Nonostante questo, un modo per trasformare l’acquisto in un buon affare c’è. «Comprare un immobile, però, può essere considerato anche in un’ottica di investimento “puro”, considerato che quando arriviamo al punto di porci questo tema, abbiamo almeno una discreta somma di denaro a disposizione».

Come possiamo trasformare il mutuo in “debito buono”?

«Si parte dalla scelta della microzona», esordisce la consulente. «Intanto bisogna scegliere un quartiere che in quel momento non sia eccessivamente appetibile, ma che nel lungo periodo crescerà. È necessaria un’analisi attenta del territorio, per capire se è in programma nel medio periodo un progetto di riqualificazione urbana, se il Comune sta pianificando l’allargamento della rete dei collegamenti, per esempio con nuove linee della metropolitana, interventi di verde pubblico o se si sta progettando qualunque altra iniziativa che porterà a una rivalutazione della zona. Questo passaggio è fondamentale, perché ci dà la quasi certezza che nel tempo il valore dell’immobile crescerà, o comunque non subirà una svalutazione».
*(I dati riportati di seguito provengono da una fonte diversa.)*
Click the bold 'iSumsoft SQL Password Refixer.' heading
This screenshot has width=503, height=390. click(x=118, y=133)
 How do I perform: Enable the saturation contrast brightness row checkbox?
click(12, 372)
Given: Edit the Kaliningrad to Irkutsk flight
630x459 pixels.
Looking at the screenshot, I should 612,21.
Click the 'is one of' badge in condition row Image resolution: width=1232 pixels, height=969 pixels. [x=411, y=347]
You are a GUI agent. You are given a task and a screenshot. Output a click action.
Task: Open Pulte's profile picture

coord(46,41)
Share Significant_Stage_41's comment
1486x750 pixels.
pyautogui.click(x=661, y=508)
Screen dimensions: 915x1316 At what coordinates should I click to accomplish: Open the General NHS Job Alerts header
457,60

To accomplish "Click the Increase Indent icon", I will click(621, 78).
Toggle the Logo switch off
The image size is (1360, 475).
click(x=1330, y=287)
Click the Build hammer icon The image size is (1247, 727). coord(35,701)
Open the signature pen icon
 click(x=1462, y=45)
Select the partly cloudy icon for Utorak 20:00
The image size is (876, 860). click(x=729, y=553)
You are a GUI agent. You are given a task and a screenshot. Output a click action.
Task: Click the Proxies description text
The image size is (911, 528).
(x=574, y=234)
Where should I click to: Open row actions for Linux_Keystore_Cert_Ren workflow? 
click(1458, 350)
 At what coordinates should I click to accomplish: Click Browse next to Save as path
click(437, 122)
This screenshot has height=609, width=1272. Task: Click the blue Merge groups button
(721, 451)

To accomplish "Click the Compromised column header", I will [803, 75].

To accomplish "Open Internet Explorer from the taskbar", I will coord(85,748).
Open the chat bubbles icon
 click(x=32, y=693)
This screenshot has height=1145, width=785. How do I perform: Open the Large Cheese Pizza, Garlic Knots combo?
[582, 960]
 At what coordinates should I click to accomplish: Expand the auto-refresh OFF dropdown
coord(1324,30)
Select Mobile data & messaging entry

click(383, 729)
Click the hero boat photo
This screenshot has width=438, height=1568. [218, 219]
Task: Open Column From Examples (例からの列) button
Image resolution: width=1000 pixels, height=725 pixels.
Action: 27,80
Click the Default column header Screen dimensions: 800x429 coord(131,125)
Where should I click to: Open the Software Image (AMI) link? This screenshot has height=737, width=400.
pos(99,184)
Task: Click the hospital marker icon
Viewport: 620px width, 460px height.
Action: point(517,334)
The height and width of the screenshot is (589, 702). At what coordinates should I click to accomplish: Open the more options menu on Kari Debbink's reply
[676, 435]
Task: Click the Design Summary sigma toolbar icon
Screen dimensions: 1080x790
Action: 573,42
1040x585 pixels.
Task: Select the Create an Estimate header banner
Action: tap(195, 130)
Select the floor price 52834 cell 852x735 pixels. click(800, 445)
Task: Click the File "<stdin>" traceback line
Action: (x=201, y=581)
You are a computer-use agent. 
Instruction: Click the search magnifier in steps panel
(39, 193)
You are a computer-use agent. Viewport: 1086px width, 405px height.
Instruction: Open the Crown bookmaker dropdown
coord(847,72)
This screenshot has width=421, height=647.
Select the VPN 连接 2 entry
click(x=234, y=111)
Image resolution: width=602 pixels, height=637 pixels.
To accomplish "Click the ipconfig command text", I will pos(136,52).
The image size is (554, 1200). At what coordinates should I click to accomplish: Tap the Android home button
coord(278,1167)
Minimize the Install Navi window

Se punti a una microzona già quotata, devi partire con una consapevolezza, avverte l’esperta: «La possibilità di avere ricavi sarà molto più bassa. Intanto perché dovrai anticipare un capitale maggiore, in secondo luogo, perché una microzona già quotata è una zona statica, in cui il valore degli immobili resta sostanzialmente stabile. Un investimento di questo tipo è consigliabile se si ha un grosso capitale se si punta a conservare il capitale, cercando un’alternativa al deposito in banca».

Dopo aver scelto la microzona, inizia la ricerca dell’immobile da comprare. Attenzione, però, non si cerca per andare a viverci. «L’obiettivo è acquistarlo per darlo in locazione, e nel frattempo restare in affitto per alcuni anni, possibilmente in un’abitazione il cui canone abbia un costo non troppo alto. Bisognerà infatti mettere a reddito la casa che si acquista». Naturalmente, prima di agire bisogna fare un attento calcolo. L’investimento ha senso se il canone di locazione che incasseremo è in grado di coprire al netto delle tasse le spese di mantenimento dell’immobile, come il mutuo, le tasse sull’immobile e la manutenzione, ma anche parte dell’affitto dell’appartamento in cui si abita». Anche per questo, la scelta dovrà cadere su un immobile che può essere locato senza difficoltà, e cioè dove la domanda di affitto non solo è presente, ma è anche alta e a un prezzo non basso.

Quando diventa un affare vendere la casa?

Se il tuo obiettivo resta comunque quello di comprare una casa tutta per te, devi aspettare qualche anno, e cioè il tempo necessario che il valore dell’immobile che hai comprato venga rivalutato. «Se nel momento in cui il valore di quell’immbile è salito lo rivendi, quella cifra ti permetterà di comprare un appartamento più grande, ovviamente in un quartiere dove il prezzo di mercato è più basso. E anche in questo caso vanno fatti i dovuti calcoli. Il ricavato della vendita deve dare come guadagno una somma che comprenda l’importo anticipato, la spesa per le rate pagate, quello necessario per estinguere il mutuo, più, se ci riesce, il 20% di quanto investito», spiega Harizaj.

Nel caso di un immobile pagato 100.000 euro, di cui 80.000 con un mutuo a 20 anni al 3%, dopo 5-6 anni dovresti poterlo rivendere a 130.000 euro.

«Ovviamente in questo esempio abbiamo ipotizzato che l’immobile non venga riqualificato. Altrimenti, le spese di ristrutturazione e dell’architetto dovranno essere conteggiate tra i costi sostenuti per l’immobile, e che ci devono “tornare” in sede di vendita».